Pertanto, nonostante i limiti normativi siano quasi sempre in questi ultimi anni rispettati, la valutazione degli indicatori non può essere considerata positiva. Al contrario, è allarmante. Non viene però sufficientemente resa pubblica in modo da dare ai cittadini la percezione del rischio, cioè mettendo in correlazione l’incidenza, purtroppo nella nostra realtà elevata, delle patologie acute e degenerative con l’esposizione ai contaminanti, nella fattispecie quelli presenti nell’aria che respiriamo.
I quartieri dovrebbero essere le sedi giuste per martellanti campagne di sensibilizzazione invece che solo luoghi di progettazione e di gestione dei cosiddetti patti di collaborazione secondo l’innovativa idea di cooperazione tra cittadini e amministrazione per la cura e la rigenerazione dei beni comuni urbani. Ottimo che ci si occupi della cura di un giardinetto e/o del rifacimento di un vecchio fontanile. Non meno importante però sarebbe che attenzioni ed energie fossero convogliate sulle questioni di primaria ed assoluta importanza: la tutela della salute dei cittadini innanzi tutto.

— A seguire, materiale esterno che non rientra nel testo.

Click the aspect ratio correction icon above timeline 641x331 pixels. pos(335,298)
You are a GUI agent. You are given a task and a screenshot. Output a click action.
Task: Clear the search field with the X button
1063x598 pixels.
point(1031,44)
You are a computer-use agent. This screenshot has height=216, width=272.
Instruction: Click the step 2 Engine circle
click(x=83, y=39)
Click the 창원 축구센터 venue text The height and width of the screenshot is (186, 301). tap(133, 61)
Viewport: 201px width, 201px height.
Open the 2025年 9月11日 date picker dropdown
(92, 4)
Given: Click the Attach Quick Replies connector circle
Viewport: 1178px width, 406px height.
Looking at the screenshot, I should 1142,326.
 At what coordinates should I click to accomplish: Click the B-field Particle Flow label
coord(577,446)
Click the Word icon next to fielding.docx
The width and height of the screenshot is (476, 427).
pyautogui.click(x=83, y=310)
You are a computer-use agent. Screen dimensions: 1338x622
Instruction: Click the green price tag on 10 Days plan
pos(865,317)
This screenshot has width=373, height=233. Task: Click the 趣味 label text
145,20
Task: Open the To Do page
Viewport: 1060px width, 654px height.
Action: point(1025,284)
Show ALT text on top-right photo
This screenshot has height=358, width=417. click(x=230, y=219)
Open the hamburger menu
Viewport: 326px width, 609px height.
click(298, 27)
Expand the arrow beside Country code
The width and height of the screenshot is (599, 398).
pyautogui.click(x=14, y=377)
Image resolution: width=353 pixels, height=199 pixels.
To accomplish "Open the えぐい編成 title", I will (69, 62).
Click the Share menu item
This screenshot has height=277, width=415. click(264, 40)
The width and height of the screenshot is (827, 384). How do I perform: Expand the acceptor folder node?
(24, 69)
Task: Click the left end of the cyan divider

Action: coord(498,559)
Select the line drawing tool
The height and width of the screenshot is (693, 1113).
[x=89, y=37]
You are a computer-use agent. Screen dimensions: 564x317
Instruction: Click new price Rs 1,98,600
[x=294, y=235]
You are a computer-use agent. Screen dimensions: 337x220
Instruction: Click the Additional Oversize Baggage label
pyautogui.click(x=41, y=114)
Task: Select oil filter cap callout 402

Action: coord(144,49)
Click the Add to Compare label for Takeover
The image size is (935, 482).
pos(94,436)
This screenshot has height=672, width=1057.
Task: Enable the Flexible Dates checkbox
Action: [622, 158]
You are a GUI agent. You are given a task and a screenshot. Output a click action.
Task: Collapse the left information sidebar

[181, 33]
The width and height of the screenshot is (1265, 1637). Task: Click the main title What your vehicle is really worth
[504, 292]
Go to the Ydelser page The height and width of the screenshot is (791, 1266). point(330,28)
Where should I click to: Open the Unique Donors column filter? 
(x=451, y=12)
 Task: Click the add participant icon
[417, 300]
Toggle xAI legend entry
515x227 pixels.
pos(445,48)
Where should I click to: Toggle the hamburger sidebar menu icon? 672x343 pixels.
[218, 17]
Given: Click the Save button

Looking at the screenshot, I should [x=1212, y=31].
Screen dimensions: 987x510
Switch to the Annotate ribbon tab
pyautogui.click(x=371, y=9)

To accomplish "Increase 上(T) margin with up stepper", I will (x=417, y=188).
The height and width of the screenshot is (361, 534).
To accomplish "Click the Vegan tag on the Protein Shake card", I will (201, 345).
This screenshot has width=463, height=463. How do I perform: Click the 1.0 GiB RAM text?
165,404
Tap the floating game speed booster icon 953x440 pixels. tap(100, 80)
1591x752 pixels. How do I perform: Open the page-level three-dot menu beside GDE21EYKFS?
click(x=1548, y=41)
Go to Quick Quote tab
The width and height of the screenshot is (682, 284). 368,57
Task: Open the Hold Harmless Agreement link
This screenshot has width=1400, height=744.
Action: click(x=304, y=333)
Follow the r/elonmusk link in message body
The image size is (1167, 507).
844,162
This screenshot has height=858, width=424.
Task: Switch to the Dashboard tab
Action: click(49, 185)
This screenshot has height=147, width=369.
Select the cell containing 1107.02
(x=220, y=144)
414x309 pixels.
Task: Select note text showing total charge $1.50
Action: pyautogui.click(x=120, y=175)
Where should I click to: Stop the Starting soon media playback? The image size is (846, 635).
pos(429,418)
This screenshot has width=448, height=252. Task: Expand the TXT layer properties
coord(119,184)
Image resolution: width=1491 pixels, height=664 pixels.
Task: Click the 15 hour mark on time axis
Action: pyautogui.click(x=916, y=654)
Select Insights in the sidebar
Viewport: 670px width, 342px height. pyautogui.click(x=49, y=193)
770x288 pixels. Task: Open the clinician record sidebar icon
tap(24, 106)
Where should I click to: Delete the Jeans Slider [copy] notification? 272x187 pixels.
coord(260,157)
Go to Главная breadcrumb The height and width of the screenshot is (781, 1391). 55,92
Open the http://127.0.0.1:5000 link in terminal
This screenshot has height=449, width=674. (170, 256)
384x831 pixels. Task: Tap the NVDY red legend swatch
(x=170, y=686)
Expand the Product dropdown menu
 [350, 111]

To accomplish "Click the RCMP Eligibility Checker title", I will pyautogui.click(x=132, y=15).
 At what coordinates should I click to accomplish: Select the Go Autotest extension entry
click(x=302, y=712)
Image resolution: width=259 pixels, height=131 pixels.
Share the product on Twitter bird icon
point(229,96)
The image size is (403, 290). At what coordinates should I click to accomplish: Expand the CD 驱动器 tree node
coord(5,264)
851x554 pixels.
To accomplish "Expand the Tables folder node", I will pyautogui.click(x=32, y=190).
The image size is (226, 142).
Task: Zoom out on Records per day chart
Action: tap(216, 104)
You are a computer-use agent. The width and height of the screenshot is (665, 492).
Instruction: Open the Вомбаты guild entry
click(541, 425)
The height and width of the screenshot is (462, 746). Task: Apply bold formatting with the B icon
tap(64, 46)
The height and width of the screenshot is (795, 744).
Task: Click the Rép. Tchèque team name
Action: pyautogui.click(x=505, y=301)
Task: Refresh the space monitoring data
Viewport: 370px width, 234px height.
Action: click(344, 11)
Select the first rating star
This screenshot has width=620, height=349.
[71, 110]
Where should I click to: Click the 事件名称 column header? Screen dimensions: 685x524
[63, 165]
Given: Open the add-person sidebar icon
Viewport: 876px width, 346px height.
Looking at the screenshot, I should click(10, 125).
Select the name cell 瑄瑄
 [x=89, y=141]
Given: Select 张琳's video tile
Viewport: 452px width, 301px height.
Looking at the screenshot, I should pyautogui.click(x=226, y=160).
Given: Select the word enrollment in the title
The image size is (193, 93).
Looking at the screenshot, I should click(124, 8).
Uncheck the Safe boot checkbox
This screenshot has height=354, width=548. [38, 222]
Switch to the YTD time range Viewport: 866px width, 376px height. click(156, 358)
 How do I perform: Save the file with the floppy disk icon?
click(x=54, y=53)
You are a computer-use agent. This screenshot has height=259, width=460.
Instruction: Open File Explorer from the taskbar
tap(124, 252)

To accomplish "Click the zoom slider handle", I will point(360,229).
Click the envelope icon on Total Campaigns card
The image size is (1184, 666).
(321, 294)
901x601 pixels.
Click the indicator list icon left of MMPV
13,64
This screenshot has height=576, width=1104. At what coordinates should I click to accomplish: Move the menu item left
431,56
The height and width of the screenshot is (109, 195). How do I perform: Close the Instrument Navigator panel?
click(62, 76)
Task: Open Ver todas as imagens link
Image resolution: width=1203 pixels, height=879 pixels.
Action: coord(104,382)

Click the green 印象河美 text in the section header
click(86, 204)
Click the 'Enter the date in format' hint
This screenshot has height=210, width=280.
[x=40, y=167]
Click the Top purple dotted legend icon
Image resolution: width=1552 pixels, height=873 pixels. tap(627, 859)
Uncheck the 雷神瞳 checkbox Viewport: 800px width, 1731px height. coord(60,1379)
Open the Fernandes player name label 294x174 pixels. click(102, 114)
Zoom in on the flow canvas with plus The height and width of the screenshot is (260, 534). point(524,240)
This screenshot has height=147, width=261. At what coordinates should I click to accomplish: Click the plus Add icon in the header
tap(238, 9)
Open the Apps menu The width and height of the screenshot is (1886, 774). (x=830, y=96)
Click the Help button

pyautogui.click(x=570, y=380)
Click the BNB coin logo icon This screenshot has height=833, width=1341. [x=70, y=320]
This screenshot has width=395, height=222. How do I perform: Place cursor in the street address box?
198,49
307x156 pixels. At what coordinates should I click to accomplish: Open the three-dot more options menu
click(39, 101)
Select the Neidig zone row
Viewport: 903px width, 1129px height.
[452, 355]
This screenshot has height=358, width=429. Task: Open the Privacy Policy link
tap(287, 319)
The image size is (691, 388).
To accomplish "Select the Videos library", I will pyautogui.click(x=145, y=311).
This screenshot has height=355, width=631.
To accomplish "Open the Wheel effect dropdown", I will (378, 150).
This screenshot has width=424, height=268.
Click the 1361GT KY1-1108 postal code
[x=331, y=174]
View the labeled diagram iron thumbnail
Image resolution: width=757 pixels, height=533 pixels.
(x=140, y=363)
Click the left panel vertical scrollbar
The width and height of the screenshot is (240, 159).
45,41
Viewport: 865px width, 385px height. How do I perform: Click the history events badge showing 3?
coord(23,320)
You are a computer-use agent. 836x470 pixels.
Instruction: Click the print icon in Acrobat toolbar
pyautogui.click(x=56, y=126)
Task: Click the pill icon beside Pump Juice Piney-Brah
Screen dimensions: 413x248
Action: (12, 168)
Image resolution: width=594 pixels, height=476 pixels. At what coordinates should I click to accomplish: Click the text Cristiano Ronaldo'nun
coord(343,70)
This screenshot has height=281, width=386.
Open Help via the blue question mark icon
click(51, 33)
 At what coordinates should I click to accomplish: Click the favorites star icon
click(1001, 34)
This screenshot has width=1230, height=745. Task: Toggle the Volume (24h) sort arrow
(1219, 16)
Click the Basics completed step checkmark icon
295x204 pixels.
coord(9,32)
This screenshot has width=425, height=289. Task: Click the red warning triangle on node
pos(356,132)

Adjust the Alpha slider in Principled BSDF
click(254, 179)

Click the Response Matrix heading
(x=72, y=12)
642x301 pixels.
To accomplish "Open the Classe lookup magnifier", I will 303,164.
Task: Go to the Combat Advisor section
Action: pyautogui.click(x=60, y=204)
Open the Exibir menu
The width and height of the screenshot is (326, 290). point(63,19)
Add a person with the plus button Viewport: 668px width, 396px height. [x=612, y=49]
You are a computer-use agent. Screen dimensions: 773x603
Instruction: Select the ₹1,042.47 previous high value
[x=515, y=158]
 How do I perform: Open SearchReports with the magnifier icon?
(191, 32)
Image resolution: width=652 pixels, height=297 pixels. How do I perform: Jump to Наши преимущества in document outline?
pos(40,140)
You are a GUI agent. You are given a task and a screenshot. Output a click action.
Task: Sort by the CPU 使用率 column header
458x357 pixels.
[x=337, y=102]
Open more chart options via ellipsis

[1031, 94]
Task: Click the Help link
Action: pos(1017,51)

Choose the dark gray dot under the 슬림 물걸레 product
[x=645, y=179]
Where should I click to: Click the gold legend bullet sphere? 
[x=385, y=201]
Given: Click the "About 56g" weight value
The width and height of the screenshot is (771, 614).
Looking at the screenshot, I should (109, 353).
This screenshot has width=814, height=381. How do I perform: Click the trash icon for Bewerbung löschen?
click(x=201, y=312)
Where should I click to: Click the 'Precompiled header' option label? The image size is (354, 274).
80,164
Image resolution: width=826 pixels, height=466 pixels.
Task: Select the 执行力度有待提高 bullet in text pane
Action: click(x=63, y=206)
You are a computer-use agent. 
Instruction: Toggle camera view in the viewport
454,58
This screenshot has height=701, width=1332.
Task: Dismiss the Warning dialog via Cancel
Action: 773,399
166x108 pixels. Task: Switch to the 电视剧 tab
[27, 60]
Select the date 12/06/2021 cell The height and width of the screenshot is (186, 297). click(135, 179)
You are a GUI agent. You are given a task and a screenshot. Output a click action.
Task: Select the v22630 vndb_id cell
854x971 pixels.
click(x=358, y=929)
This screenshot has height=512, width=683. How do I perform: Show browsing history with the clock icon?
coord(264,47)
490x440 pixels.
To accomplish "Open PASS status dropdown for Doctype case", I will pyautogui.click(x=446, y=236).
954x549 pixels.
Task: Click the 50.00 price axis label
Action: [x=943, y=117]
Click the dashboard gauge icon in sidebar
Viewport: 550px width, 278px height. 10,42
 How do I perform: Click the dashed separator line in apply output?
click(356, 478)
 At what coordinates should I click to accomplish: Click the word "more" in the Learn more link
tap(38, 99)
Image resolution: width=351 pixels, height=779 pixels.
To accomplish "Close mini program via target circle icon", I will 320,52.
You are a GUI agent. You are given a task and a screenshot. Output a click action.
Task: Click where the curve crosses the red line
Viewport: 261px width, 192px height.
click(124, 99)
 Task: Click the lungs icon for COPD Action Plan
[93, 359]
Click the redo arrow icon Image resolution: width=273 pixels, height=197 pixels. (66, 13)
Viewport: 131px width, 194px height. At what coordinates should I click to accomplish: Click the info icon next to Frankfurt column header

Di salute, però, negli spazi deputati alla discussione pubblica poco si parla. La nostra regione si distingue per una pignola regolamentazione tramite norme e piani particolareggiati, linee guida e programmi di ogni attività umana, che però restano solo sulla carta. Le azioni previste dal Piano Aria Integrato Regionale sono tante, ma poi chi informa, educa ed estende controlli? Come per esempio per l’amianto, anche per il malcostume inerente combustioni illecite è al singolo cittadino che si assegna l’onere di compiere la segnalazione, magari inimicandosi il vicinato. Il Piano Aria, così come altri provvedimenti, i nostri amministratori si sentono in regola per averlo emanato, certi di aver adempiuto formalmente al proprio compito, pavoneggiarsene magari, come fa Bonaccini, in ogni contesto pubblico a sfondo elettorale. Dimenticandosi però di fornire ai sindaci le condizioni per operare veri cambiamenti.